### To be done
State how many lines in the records below contain the word "screenshot". Reply with that number alone.
-- Start Records supplied --
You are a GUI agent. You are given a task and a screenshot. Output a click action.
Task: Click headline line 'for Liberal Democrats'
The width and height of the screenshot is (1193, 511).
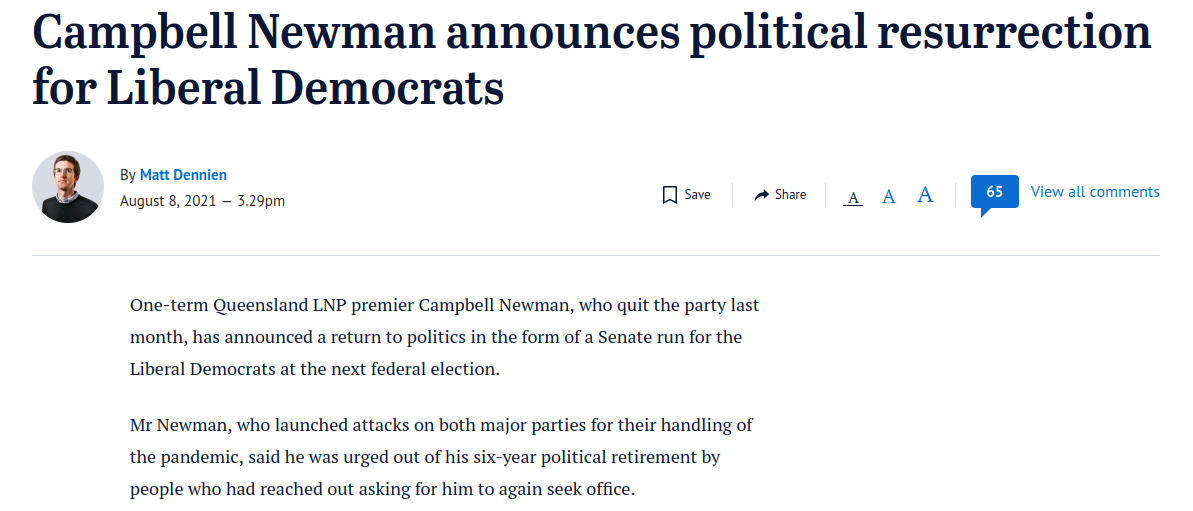(268, 87)
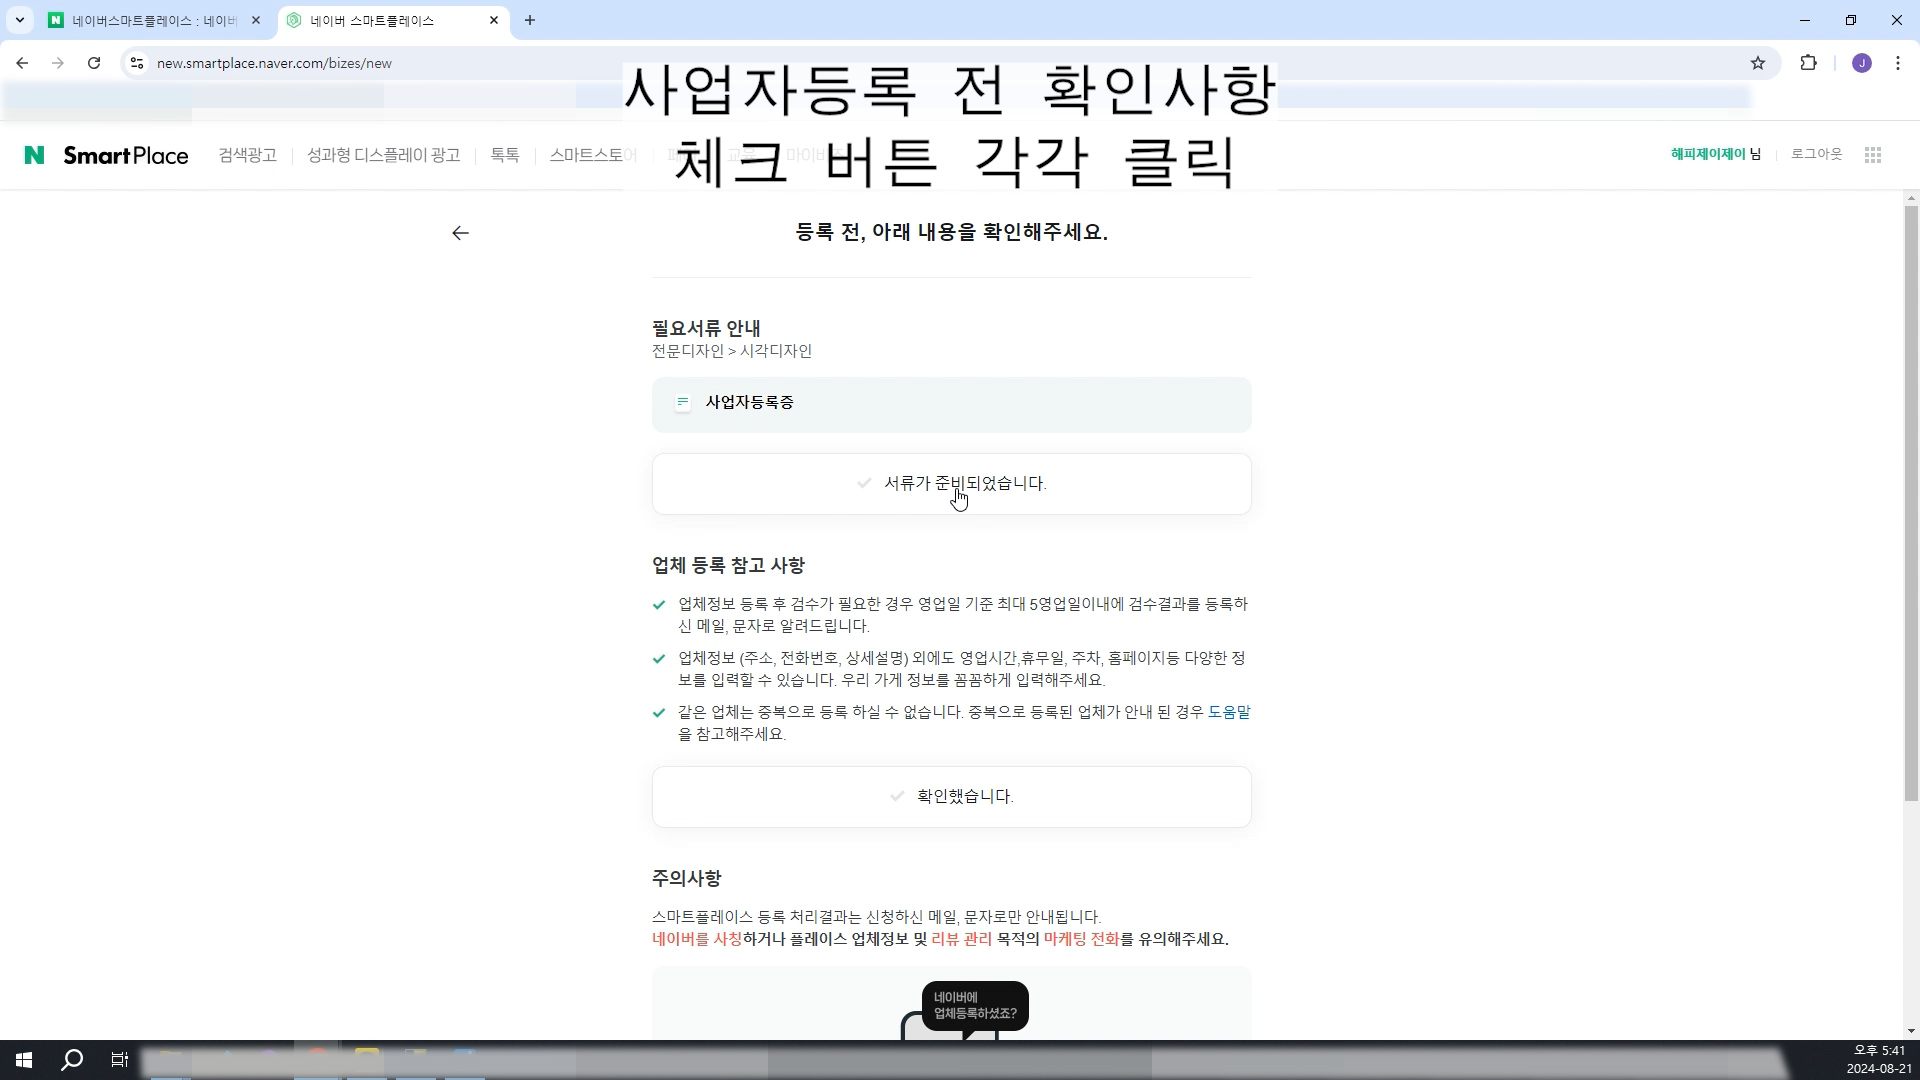Click the green Naver N logo
Screen dimensions: 1920x1080
[34, 155]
-- End Records supplied --
### Response for this exercise
2